I’m learning Google: no logic in translation

Of all the immediately practical tasks to which Artifical Intelligence can be applied, translation is one of the most lucrative.

We should rejoice in the thousands of languages which we have, and work hard to ensure that number does not diminish, but recognise that, wherever a few people gather, chances are that some of them will have different mother tongues. Until someone discovers a real Babelfish – which Douglas Adams wrote into his Hitchhiker’s Guide to the Galaxy as an autotranslation organism – we are stuck with translating using humans.

Except that, after decades of work and tens of billions investment, we should by now be using machine translation (MT) instead of humans. As anyone who has played with MT systems such as Google Translate will have discovered, MT still has a very long way to go before it can come close to a decent human translator.

What always surprises me with Google Translate is how illogical and counter-intuitive it is. You don’t have to look for difficult phrases to translate before it starts to behave oddly: it will often do so with very simple input. I am indebted to Language Log for inspiring this little exploration of its quirks, farts, and foibles.

For most common languages, put in a sentence of the form
I am learning English
and it translates that correctly into the destination language of your choice. But working with certain languages can elicit strange behaviour. Take the Hungarian tanulok Magyarul, which means I am learning Hungarian. Ask Google to render it into French, and it tells you in good French that I am learning not Hungarian or even French, but English.

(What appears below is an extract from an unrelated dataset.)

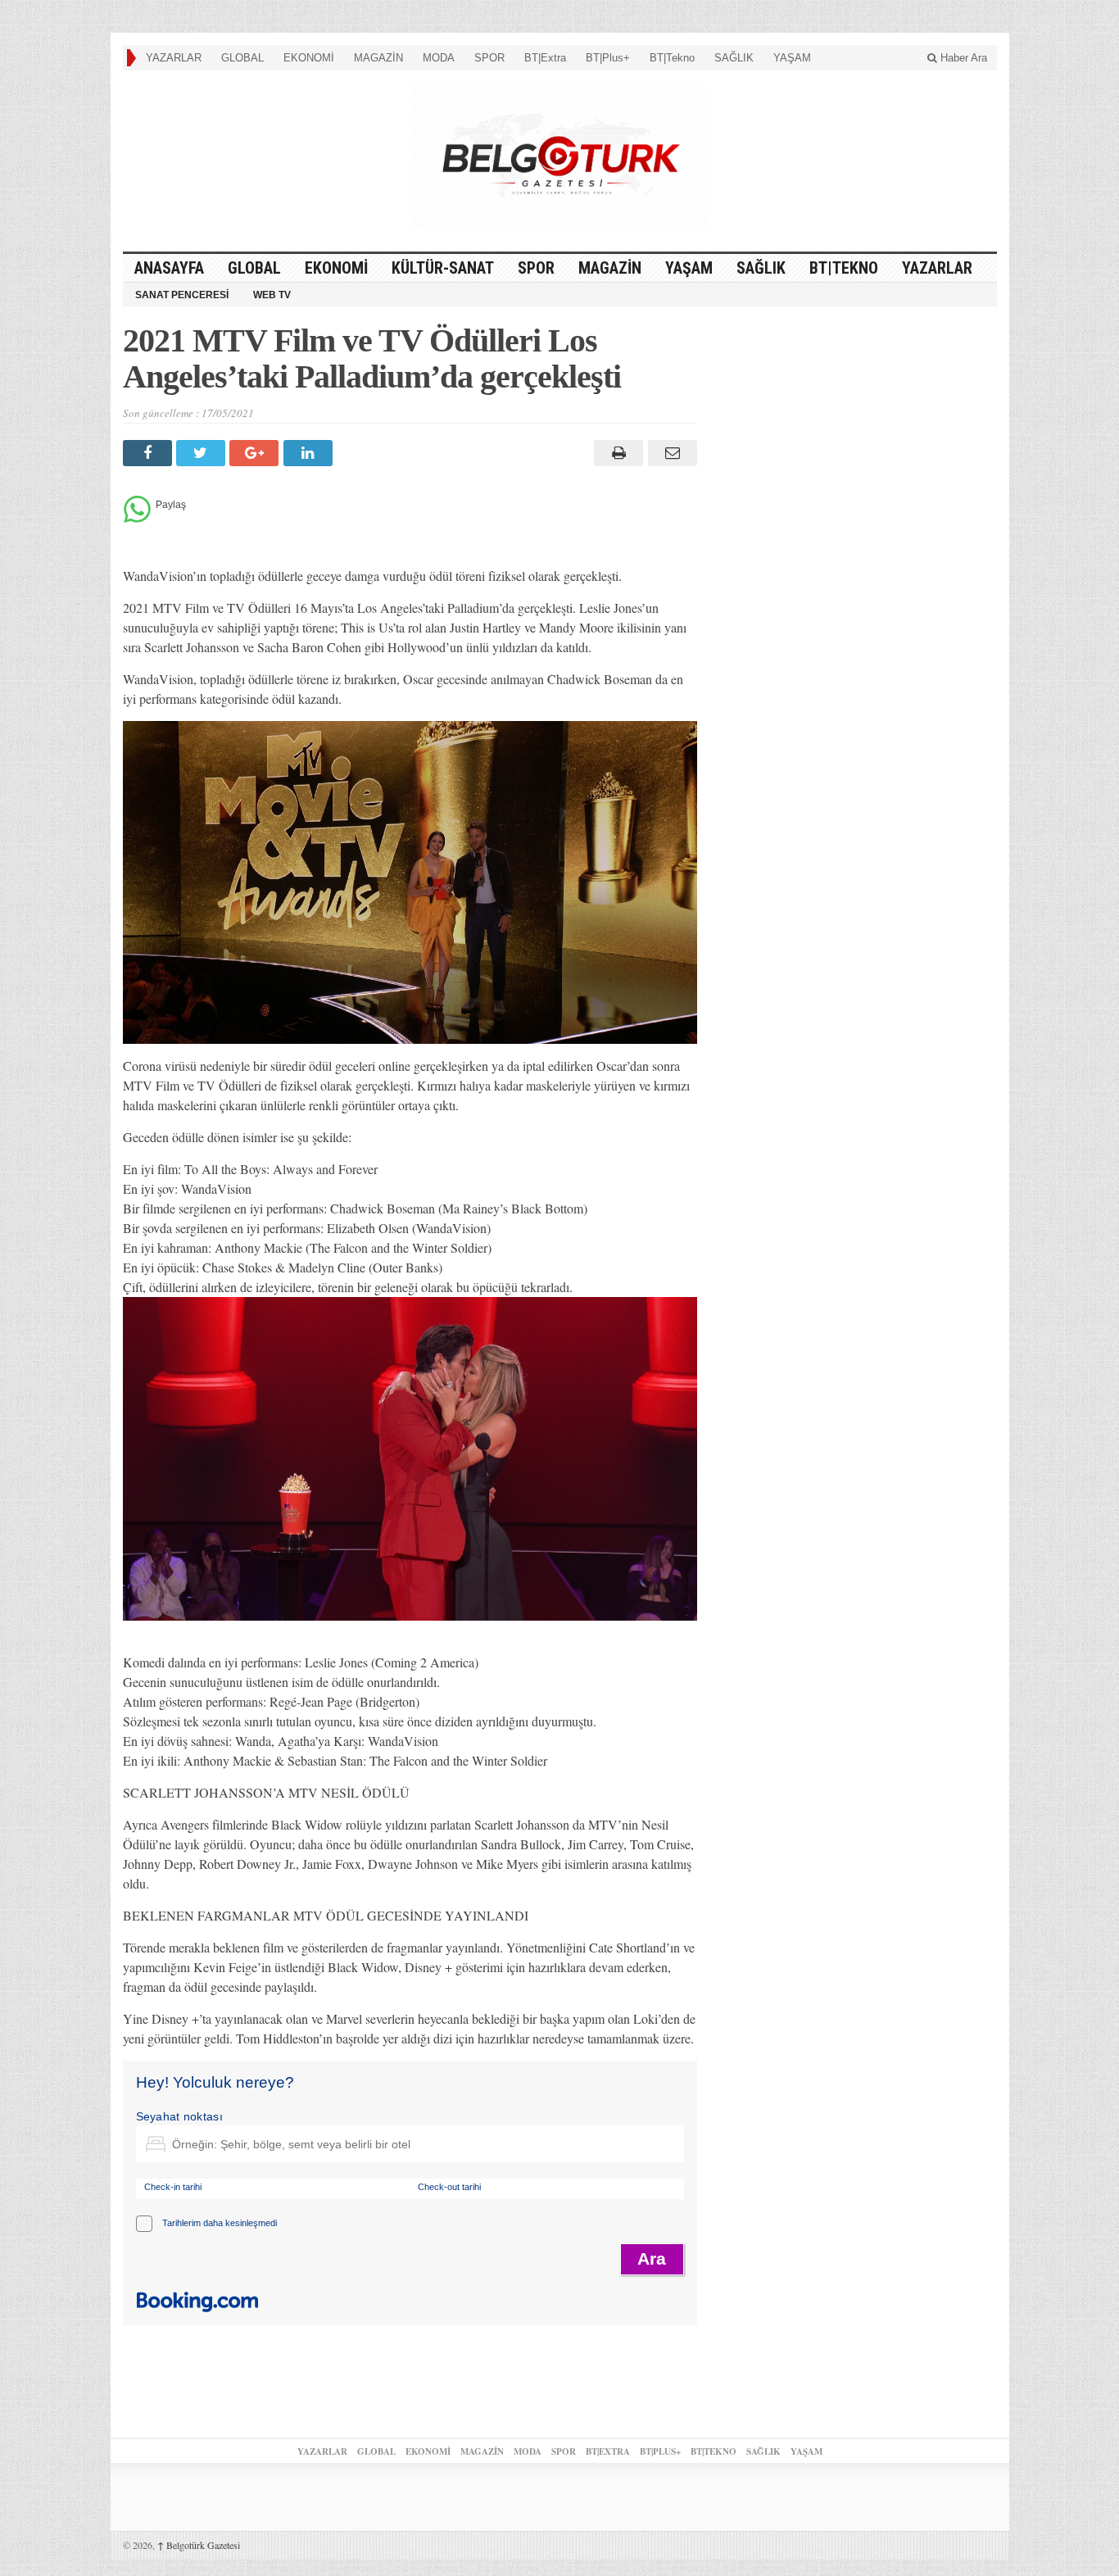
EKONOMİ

Subtle, and semantically indifferent, changes to the input produce odd changes to the output. Put a period at the end, and now it tells you in French that you are still learning Hungarian.


But capitalise the word Magyarul, and it flips back to translate it into English, in French.


I know very little Georgian, but Google Translate seems to produce quirky results there too. Input the Georgian translation of I am learning the Georgian language, and it again swaps language in the output.


Input the English, and it translates it without any language swap.


But it appears strangely incapable of translating the plain English sentence I’m learning Georgian.


Change that into an incorrect English form, and you will see a Georgian translation.


So the next time that someone tries to tell you that MT performs really well now, show them these problems with very simple sentences. Professional translators clearly should not be worried about replacement by MT, at least not until the latter has improved greatly.